[MATERIAL FOR THIS EXERCISE — start]

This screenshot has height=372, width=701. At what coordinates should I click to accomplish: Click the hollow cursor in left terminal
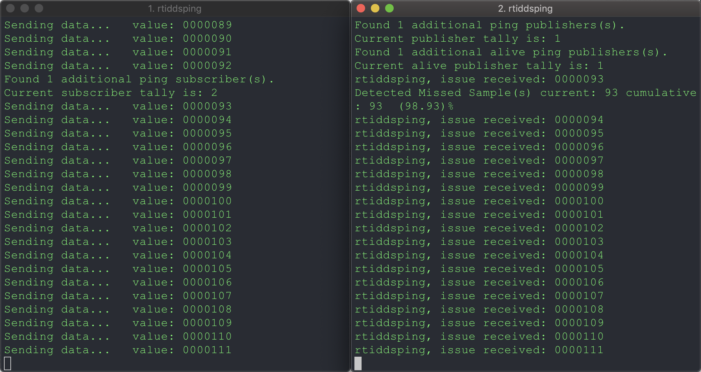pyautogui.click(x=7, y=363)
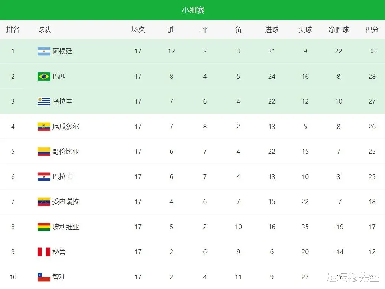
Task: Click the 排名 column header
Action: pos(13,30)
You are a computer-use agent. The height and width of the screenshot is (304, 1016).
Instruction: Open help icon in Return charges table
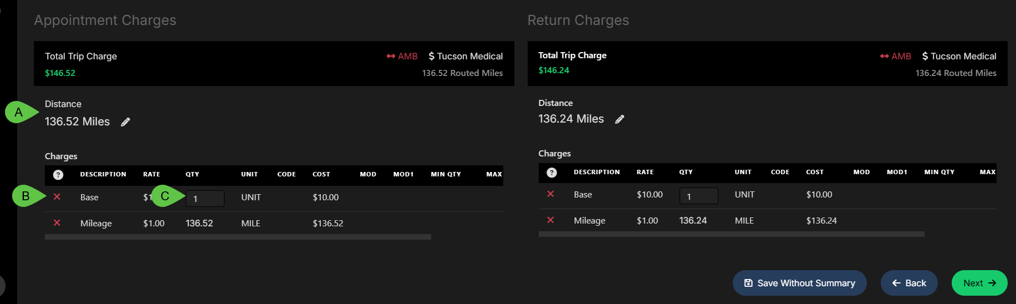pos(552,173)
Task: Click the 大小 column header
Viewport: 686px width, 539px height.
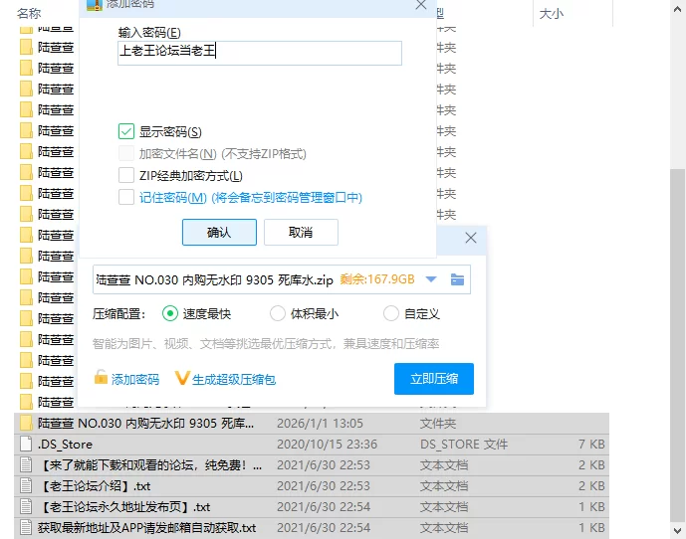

[MATERIAL FOR THIS EXERCISE — finish]
[MATERIAL FOR THIS EXERCISE — start]

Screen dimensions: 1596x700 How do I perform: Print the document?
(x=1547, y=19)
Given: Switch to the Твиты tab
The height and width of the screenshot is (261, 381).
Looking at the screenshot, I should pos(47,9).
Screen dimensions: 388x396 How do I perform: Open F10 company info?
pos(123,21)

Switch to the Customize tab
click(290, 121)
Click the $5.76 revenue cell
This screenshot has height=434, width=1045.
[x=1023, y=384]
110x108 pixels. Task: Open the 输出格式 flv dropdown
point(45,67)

[MATERIAL FOR THIS EXERCISE — finish]

WHAT THE TASK ASKS => In the listing above, the required lines run from the line with "This screenshot has height=372, width=701." through the line with "Viewport: 686px width, 539px height.". Output exactly those lines, omitting pictures.

WRITTEN REPLY =>
This screenshot has height=372, width=701. At what coordinates should I click to accomplish: Click the hollow cursor in left terminal
pyautogui.click(x=7, y=363)
Task: Click the 排名 column header
Action: pos(13,30)
You are a computer-use agent. The height and width of the screenshot is (304, 1016).
Instruction: Open help icon in Return charges table
pos(552,173)
Task: Click the 大小 column header
Viewport: 686px width, 539px height.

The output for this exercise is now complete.